Almost half of corporate defined contribution plan sponsors in the U.K. do not have a financial well-being strategy in place for plan participants, even though 88% of the surveyed employers are concerned about their employees' financial struggles, according to a Barnett Waddingham report. (Registration required.)
In the study, the U.K.-based DC consultant, surveyed 200 employers, finding that 30% of them still have no plans to introduce a financial wellness strategy.
In addition, 84% of employers said they see the need for financial education and guidance among employees, but less than 40% of employers provide it.
Even though U.K. companies believe a financial well-being strategy will help optimize the performance of their workforces, barriers such as cost associated with implementing such strategy prevent employers from putting one in place.
For 61% of the surveyed sponsors, cost was the main obstacle, followed by 33% of sponsors that said return on investment was a key concern. Only 19% of employers said convincing the board was a barrier.
Barnett Waddingham also studied the financial priorities of employees who would be covered by a holistic wellness strategy. The survey found that 43% of employees prioritized the cost of housing as the main expense in financial planning, followed by 42% who said daily living expenses was the main cost. Building a retirement savings account was their third priority at 37%, ahead of managing personal debt at 30%, the survey said.

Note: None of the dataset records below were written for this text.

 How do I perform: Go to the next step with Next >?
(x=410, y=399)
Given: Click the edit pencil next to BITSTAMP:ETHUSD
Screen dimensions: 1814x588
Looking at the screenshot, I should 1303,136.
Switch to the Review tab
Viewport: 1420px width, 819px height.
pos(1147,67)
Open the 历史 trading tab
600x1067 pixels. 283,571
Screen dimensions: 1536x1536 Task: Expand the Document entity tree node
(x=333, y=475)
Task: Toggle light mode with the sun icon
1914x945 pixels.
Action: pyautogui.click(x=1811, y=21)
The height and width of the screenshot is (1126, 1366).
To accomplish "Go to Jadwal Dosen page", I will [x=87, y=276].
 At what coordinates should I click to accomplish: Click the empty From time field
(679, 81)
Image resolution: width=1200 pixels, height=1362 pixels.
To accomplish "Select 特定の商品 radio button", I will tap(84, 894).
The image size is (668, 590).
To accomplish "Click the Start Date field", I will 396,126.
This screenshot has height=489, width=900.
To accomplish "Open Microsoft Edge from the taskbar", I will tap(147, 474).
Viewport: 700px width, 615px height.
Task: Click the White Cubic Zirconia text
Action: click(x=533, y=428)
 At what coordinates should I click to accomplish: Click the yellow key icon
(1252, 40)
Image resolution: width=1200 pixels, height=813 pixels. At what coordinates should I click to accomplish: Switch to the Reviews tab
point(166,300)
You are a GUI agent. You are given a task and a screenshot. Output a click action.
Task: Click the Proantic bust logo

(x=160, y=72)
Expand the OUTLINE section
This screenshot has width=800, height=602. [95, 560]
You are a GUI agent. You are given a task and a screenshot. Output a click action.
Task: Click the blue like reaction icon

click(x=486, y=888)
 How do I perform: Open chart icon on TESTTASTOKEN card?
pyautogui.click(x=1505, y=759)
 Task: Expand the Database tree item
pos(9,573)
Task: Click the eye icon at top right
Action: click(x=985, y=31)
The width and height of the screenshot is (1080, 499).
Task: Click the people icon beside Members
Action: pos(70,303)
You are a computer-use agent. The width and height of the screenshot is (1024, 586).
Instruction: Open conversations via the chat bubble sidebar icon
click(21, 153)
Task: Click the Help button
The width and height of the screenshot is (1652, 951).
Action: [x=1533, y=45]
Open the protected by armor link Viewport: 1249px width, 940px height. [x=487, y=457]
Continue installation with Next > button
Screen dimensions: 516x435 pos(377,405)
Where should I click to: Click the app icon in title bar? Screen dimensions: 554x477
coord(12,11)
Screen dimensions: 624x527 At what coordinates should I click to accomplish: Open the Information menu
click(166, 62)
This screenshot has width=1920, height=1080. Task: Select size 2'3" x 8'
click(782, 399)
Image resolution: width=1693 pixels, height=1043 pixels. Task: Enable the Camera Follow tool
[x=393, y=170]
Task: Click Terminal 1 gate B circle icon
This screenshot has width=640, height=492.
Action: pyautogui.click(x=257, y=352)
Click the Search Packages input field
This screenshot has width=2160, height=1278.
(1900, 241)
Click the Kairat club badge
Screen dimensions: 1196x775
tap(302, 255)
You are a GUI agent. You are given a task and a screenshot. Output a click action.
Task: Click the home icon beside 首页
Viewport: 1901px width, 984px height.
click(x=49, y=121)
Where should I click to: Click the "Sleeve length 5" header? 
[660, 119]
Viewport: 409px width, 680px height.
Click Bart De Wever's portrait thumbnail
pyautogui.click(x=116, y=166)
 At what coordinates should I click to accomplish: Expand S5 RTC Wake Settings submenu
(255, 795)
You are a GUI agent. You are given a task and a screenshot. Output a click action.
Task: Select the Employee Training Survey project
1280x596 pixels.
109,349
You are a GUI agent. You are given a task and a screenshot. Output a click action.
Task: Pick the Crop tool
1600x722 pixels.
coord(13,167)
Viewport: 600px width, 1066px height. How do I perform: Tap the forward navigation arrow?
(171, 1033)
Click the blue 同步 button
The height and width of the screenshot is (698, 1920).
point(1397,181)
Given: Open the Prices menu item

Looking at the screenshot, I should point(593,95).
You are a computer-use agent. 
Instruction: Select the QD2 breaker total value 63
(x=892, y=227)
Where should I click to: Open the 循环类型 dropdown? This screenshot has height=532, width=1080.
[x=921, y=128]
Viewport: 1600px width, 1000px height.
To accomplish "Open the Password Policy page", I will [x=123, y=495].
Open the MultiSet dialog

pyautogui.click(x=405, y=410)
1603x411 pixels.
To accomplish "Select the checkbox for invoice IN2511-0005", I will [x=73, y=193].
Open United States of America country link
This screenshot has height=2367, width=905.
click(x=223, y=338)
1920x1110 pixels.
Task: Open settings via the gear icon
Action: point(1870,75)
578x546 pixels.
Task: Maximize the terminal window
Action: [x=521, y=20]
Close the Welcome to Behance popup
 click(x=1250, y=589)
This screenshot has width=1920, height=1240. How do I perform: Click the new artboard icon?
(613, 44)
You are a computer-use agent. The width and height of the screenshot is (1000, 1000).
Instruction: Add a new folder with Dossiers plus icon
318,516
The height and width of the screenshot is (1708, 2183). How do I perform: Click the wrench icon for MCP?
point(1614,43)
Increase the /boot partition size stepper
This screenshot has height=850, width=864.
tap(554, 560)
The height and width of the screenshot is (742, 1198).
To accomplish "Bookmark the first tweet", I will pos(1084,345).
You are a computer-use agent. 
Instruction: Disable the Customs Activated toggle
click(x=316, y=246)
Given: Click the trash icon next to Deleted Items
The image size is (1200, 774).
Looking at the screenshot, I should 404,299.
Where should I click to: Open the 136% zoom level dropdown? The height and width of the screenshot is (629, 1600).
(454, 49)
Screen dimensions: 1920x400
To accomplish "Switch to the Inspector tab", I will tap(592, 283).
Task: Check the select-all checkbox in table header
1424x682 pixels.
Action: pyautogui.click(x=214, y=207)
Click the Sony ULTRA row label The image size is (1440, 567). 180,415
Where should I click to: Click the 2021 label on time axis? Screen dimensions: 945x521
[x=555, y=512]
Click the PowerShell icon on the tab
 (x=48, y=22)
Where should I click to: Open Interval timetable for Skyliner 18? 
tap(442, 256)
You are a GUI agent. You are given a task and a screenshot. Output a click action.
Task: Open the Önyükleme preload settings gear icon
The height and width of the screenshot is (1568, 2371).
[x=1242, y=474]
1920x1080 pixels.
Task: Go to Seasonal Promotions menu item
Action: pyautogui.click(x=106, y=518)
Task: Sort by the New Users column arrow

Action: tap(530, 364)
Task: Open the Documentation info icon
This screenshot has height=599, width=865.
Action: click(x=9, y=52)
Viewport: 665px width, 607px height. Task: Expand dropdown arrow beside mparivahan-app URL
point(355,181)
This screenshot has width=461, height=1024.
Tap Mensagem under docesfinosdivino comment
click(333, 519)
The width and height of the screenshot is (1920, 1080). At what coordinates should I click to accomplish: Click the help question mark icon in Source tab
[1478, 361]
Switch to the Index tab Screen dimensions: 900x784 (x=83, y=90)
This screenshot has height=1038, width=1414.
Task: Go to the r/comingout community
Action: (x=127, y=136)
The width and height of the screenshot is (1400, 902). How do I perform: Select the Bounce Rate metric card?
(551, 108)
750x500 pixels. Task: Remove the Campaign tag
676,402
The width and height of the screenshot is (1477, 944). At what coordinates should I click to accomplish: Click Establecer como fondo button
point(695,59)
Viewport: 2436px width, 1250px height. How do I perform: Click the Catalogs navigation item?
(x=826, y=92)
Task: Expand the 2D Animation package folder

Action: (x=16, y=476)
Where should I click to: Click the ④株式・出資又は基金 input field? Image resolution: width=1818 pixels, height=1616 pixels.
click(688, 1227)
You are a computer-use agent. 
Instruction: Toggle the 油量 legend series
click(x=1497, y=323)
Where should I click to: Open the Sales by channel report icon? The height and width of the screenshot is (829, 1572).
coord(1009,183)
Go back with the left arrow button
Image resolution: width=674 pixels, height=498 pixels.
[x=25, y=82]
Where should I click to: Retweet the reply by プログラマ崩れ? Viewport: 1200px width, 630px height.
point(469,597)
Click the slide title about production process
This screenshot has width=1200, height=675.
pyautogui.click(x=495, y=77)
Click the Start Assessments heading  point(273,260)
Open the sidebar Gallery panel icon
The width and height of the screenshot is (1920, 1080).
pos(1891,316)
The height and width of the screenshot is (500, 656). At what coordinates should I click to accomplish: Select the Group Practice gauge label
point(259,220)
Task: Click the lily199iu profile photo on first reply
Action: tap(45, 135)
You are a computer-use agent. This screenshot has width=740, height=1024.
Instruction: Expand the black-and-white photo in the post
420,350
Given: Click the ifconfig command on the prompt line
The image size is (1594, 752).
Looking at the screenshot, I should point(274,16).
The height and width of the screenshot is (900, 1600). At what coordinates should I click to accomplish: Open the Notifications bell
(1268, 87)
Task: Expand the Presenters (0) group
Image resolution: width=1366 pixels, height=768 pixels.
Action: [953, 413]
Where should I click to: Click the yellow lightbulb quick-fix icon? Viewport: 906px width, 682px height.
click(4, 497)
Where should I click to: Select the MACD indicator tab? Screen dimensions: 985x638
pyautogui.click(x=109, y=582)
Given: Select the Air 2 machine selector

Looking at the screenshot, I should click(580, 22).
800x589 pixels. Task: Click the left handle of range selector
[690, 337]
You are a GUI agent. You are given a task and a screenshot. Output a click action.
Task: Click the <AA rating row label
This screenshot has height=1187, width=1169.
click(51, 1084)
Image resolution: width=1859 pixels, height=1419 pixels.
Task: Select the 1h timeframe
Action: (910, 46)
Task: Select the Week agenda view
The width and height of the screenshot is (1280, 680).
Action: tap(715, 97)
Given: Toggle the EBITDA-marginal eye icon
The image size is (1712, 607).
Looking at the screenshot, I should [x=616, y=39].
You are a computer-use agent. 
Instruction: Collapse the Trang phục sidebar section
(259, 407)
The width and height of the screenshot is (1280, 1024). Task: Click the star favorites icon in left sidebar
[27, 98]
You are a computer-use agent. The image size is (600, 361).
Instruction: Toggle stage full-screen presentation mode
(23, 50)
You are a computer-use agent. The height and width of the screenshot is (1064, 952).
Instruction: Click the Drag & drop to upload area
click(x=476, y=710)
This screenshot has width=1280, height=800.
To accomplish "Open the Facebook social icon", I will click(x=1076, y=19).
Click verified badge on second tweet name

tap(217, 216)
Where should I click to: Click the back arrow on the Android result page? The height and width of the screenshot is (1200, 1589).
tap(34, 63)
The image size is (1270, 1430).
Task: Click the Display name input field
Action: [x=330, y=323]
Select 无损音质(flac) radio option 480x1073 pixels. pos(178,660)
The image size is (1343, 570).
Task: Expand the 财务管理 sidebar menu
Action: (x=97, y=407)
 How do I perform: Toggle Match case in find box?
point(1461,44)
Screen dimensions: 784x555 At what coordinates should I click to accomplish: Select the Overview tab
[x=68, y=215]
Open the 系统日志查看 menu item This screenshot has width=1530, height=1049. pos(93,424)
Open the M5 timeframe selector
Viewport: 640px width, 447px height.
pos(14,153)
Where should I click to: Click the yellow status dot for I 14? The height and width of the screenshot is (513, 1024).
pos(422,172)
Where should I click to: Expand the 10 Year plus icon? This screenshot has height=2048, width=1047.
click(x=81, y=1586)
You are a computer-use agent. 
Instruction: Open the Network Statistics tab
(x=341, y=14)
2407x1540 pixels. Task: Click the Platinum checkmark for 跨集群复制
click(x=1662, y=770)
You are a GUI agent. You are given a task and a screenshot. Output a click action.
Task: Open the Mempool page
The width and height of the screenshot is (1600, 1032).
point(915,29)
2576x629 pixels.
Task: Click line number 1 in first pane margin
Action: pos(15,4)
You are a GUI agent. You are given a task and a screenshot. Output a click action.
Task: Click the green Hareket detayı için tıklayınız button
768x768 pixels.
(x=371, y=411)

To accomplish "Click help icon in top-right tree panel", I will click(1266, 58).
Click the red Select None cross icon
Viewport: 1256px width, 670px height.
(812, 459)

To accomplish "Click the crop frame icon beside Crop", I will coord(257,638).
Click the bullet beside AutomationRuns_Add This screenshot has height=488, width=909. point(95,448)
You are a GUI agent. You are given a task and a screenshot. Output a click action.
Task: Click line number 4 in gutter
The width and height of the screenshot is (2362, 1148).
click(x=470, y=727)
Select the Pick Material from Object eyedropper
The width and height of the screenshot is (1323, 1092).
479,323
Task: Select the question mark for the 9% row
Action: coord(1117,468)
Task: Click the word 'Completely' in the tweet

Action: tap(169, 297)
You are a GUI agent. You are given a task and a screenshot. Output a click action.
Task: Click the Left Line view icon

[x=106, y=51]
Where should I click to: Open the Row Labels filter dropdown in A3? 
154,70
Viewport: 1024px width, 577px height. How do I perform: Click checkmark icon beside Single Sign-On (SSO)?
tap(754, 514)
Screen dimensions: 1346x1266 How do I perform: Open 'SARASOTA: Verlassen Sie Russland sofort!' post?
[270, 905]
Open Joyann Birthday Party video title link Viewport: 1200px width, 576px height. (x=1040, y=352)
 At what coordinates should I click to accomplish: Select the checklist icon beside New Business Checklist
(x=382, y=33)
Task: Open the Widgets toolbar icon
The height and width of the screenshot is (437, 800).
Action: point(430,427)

"Companies are struggling to implement the right level of financial well-being support and provisions. Obtaining board-level buy-in is a priority for human resources and pension managers, but proving the value of having a well-thought-out financial well-being strategy which provides a tangible return on investment is key to this," said Paul Leandro, partner at Barnett Waddingham, in a news release about the survey. "Until financial well-being enters the board-level agenda, and overarching strategies are agreed and monitored, employees will continue to receive employer paid benefits that are not effective at helping them with the financial issues they face today."